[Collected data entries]
++++
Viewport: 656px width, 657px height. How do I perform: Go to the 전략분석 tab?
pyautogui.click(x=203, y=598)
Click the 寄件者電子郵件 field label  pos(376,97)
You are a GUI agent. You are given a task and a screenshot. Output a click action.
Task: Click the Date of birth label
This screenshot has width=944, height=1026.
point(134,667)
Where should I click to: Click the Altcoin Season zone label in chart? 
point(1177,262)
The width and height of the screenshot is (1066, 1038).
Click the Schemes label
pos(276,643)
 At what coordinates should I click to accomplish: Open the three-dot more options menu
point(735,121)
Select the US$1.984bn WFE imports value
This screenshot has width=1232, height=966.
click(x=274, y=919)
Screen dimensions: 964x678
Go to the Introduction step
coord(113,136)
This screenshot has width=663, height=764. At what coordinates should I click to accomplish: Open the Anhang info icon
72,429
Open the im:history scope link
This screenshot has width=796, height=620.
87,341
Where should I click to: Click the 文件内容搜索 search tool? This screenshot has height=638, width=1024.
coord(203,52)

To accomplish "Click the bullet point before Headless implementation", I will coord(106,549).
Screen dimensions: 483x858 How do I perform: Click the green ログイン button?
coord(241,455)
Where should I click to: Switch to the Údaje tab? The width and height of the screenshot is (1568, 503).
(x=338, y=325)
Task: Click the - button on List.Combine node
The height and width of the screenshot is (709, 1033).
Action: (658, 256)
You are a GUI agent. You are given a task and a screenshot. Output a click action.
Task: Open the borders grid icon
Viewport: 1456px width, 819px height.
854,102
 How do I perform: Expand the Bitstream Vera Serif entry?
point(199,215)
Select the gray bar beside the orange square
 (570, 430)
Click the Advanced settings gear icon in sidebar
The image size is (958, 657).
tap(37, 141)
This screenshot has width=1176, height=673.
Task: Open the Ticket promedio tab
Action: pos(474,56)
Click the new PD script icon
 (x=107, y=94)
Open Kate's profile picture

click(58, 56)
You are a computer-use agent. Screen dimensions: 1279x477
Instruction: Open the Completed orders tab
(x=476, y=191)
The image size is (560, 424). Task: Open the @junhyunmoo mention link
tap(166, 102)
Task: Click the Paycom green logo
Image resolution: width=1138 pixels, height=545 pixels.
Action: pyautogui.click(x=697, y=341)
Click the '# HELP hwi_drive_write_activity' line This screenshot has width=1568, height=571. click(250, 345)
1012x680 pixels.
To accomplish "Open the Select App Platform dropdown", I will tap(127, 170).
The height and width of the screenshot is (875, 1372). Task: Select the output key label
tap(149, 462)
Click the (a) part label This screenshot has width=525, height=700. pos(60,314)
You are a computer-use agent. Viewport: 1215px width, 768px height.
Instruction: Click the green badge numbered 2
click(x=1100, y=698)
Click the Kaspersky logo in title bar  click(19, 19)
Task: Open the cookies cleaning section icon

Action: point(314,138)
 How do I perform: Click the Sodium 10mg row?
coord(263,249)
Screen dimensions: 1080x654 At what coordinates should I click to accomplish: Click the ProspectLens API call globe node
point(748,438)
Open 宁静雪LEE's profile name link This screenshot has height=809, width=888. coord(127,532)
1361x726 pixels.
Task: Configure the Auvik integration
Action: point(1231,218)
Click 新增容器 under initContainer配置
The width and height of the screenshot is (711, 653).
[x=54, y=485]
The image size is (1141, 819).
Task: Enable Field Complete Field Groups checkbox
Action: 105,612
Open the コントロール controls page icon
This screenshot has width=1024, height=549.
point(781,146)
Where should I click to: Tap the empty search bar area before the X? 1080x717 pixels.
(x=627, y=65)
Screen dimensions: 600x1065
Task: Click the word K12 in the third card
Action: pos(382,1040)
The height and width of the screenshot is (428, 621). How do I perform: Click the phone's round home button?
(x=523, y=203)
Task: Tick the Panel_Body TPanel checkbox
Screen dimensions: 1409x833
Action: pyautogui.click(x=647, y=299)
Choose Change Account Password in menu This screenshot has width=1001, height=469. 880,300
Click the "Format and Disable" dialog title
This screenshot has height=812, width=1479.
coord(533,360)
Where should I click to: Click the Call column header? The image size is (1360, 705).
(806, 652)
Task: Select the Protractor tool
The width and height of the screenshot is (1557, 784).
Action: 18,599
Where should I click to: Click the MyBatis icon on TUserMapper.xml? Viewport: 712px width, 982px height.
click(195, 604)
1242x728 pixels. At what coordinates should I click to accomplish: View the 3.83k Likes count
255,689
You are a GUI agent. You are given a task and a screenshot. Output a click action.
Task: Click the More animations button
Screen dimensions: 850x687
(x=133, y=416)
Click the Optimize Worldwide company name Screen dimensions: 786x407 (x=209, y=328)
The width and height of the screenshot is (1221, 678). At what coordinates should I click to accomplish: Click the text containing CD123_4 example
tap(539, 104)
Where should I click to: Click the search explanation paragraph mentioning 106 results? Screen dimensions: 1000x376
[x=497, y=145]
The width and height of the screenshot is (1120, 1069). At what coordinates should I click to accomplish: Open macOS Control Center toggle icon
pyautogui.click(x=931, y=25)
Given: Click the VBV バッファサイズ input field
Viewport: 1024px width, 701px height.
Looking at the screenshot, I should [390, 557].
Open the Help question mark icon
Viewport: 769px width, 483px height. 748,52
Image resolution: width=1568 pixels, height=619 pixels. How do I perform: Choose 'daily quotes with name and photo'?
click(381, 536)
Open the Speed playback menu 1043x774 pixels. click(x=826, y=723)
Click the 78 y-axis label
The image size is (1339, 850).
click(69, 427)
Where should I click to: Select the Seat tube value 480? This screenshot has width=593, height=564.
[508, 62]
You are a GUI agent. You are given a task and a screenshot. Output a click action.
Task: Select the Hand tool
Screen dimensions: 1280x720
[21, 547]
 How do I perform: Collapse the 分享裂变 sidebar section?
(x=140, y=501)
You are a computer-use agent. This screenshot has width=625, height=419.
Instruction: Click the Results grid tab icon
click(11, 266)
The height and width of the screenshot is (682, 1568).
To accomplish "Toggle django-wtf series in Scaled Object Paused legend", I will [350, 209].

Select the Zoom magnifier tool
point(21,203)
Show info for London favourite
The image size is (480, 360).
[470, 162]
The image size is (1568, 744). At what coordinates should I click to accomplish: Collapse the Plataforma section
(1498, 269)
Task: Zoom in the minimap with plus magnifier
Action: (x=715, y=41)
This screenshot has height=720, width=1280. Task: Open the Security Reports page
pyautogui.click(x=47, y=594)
++++
- Activity -
In full and without change, transcribe the data above.

- Written reply -
Viewport: 656px width, 657px height. How do I perform: Go to the 전략분석 tab?
pyautogui.click(x=203, y=598)
Click the 寄件者電子郵件 field label  pos(376,97)
You are a GUI agent. You are given a task and a screenshot. Output a click action.
Task: Click the Date of birth label
This screenshot has width=944, height=1026.
point(134,667)
Where should I click to: Click the Altcoin Season zone label in chart? 
point(1177,262)
The width and height of the screenshot is (1066, 1038).
Click the Schemes label
pos(276,643)
 At what coordinates should I click to accomplish: Open the three-dot more options menu
point(735,121)
Select the US$1.984bn WFE imports value
This screenshot has width=1232, height=966.
click(x=274, y=919)
Screen dimensions: 964x678
Go to the Introduction step
coord(113,136)
This screenshot has width=663, height=764. At what coordinates should I click to accomplish: Open the Anhang info icon
72,429
Open the im:history scope link
This screenshot has width=796, height=620.
87,341
Where should I click to: Click the 文件内容搜索 search tool? This screenshot has height=638, width=1024.
coord(203,52)

To accomplish "Click the bullet point before Headless implementation", I will coord(106,549).
Screen dimensions: 483x858 How do I perform: Click the green ログイン button?
coord(241,455)
Where should I click to: Switch to the Údaje tab? The width and height of the screenshot is (1568, 503).
(x=338, y=325)
Task: Click the - button on List.Combine node
The height and width of the screenshot is (709, 1033).
Action: (658, 256)
You are a GUI agent. You are given a task and a screenshot. Output a click action.
Task: Open the borders grid icon
Viewport: 1456px width, 819px height.
854,102
 How do I perform: Expand the Bitstream Vera Serif entry?
point(199,215)
Select the gray bar beside the orange square
 (570, 430)
Click the Advanced settings gear icon in sidebar
The image size is (958, 657).
tap(37, 141)
This screenshot has width=1176, height=673.
Task: Open the Ticket promedio tab
Action: pos(474,56)
Click the new PD script icon
 (x=107, y=94)
Open Kate's profile picture

click(58, 56)
You are a computer-use agent. Screen dimensions: 1279x477
Instruction: Open the Completed orders tab
(x=476, y=191)
The image size is (560, 424). Task: Open the @junhyunmoo mention link
tap(166, 102)
Task: Click the Paycom green logo
Image resolution: width=1138 pixels, height=545 pixels.
Action: pyautogui.click(x=697, y=341)
Click the '# HELP hwi_drive_write_activity' line This screenshot has width=1568, height=571. click(250, 345)
1012x680 pixels.
To accomplish "Open the Select App Platform dropdown", I will tap(127, 170).
The height and width of the screenshot is (875, 1372). Task: Select the output key label
tap(149, 462)
Click the (a) part label This screenshot has width=525, height=700. pos(60,314)
You are a computer-use agent. Viewport: 1215px width, 768px height.
Instruction: Click the green badge numbered 2
click(x=1100, y=698)
Click the Kaspersky logo in title bar  click(19, 19)
Task: Open the cookies cleaning section icon

Action: point(314,138)
 How do I perform: Click the Sodium 10mg row?
coord(263,249)
Screen dimensions: 1080x654 At what coordinates should I click to accomplish: Click the ProspectLens API call globe node
point(748,438)
Open 宁静雪LEE's profile name link This screenshot has height=809, width=888. coord(127,532)
1361x726 pixels.
Task: Configure the Auvik integration
Action: point(1231,218)
Click 新增容器 under initContainer配置
The width and height of the screenshot is (711, 653).
[x=54, y=485]
The image size is (1141, 819).
Task: Enable Field Complete Field Groups checkbox
Action: 105,612
Open the コントロール controls page icon
This screenshot has width=1024, height=549.
point(781,146)
Where should I click to: Tap the empty search bar area before the X? 1080x717 pixels.
(x=627, y=65)
Screen dimensions: 600x1065
Task: Click the word K12 in the third card
Action: pos(382,1040)
The height and width of the screenshot is (428, 621). How do I perform: Click the phone's round home button?
(x=523, y=203)
Task: Tick the Panel_Body TPanel checkbox
Screen dimensions: 1409x833
Action: pyautogui.click(x=647, y=299)
Choose Change Account Password in menu This screenshot has width=1001, height=469. 880,300
Click the "Format and Disable" dialog title
This screenshot has height=812, width=1479.
coord(533,360)
Where should I click to: Click the Call column header? The image size is (1360, 705).
(806, 652)
Task: Select the Protractor tool
The width and height of the screenshot is (1557, 784).
Action: 18,599
Where should I click to: Click the MyBatis icon on TUserMapper.xml? Viewport: 712px width, 982px height.
click(195, 604)
1242x728 pixels. At what coordinates should I click to accomplish: View the 3.83k Likes count
255,689
You are a GUI agent. You are given a task and a screenshot. Output a click action.
Task: Click the More animations button
Screen dimensions: 850x687
(x=133, y=416)
Click the Optimize Worldwide company name Screen dimensions: 786x407 (x=209, y=328)
The width and height of the screenshot is (1221, 678). At what coordinates should I click to accomplish: Click the text containing CD123_4 example
tap(539, 104)
Where should I click to: Click the search explanation paragraph mentioning 106 results? Screen dimensions: 1000x376
[x=497, y=145]
The width and height of the screenshot is (1120, 1069). At what coordinates should I click to accomplish: Open macOS Control Center toggle icon
pyautogui.click(x=931, y=25)
Given: Click the VBV バッファサイズ input field
Viewport: 1024px width, 701px height.
Looking at the screenshot, I should [390, 557].
Open the Help question mark icon
Viewport: 769px width, 483px height. 748,52
Image resolution: width=1568 pixels, height=619 pixels. How do I perform: Choose 'daily quotes with name and photo'?
click(381, 536)
Open the Speed playback menu 1043x774 pixels. click(x=826, y=723)
Click the 78 y-axis label
The image size is (1339, 850).
click(69, 427)
Where should I click to: Select the Seat tube value 480? This screenshot has width=593, height=564.
[508, 62]
You are a GUI agent. You are given a task and a screenshot. Output a click action.
Task: Select the Hand tool
Screen dimensions: 1280x720
[21, 547]
 How do I perform: Collapse the 分享裂变 sidebar section?
(x=140, y=501)
You are a computer-use agent. This screenshot has width=625, height=419.
Instruction: Click the Results grid tab icon
click(11, 266)
The height and width of the screenshot is (682, 1568).
To accomplish "Toggle django-wtf series in Scaled Object Paused legend", I will [350, 209].

Select the Zoom magnifier tool
point(21,203)
Show info for London favourite
The image size is (480, 360).
[470, 162]
The image size is (1568, 744). At what coordinates should I click to accomplish: Collapse the Plataforma section
(1498, 269)
Task: Zoom in the minimap with plus magnifier
Action: (x=715, y=41)
This screenshot has height=720, width=1280. Task: Open the Security Reports page
pyautogui.click(x=47, y=594)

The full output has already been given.